Heuristic:Intel Ipex llm DeepSpeed Tensor Parallel Tips
| Knowledge Sources | |
|---|---|
| Domains | Serving, Tensor_Parallelism, Optimization |
| Last Updated | 2026-02-09 04:00 GMT |
Overview
Best practices for DeepSpeed Automatic Tensor Parallelism with IPEX-LLM on Intel XPU.
Description
When using DeepSpeed's Automatic Tensor Parallelism to distribute LLM inference across multiple Intel XPU devices, several practices improve stability and performance.
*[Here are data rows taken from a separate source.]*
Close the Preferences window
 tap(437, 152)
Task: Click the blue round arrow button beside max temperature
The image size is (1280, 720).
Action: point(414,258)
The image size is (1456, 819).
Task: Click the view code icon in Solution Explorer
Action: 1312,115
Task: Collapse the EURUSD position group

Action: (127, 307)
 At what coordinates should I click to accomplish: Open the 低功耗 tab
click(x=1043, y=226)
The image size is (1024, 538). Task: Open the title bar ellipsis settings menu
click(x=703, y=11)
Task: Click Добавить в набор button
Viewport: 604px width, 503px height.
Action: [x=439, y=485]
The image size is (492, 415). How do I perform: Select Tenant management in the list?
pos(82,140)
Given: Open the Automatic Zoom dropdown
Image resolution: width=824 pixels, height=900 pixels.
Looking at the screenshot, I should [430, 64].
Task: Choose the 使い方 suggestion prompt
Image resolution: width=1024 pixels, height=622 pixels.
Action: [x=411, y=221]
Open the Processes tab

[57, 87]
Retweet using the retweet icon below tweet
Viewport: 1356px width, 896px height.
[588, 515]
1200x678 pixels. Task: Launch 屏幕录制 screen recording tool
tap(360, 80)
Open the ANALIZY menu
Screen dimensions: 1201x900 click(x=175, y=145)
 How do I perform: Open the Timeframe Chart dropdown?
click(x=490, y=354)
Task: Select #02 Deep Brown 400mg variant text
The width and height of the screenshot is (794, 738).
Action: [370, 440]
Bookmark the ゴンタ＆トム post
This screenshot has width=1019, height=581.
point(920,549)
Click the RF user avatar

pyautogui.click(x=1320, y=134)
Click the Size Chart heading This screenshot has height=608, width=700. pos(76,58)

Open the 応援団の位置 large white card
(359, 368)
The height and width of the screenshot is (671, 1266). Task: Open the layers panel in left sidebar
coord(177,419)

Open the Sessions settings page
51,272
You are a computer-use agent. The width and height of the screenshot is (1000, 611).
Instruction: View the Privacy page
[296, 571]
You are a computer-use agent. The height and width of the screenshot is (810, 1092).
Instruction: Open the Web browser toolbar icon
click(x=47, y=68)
The model should first be loaded on CPU with IPEX-LLM's `optimize_model()` for low-bit quantization before being distributed via `deepspeed.init_inference()`. The `replace_with_kernel_inject=False` flag is required because IPEX-LLM uses custom kernels that are incompatible with DeepSpeed's default kernel injection. Tensor parallel degree should match the number of available XPU devices.
Usage
Use this heuristic when deploying LLMs with DeepSpeed AutoTP on Intel XPU hardware, particularly when using the FastAPI serving pattern or standalone DeepSpeed inference scripts.
The Insight (Rule of Thumb)
- Action: Load the model on CPU first, apply `optimize_model()`, then distribute with `deepspeed.init_inference()`.
- Action: Set `replace_with_kernel_inject=False` to avoid conflicts with IPEX-LLM kernels.
- Action: Set `mp_size` to match the number of XPU devices.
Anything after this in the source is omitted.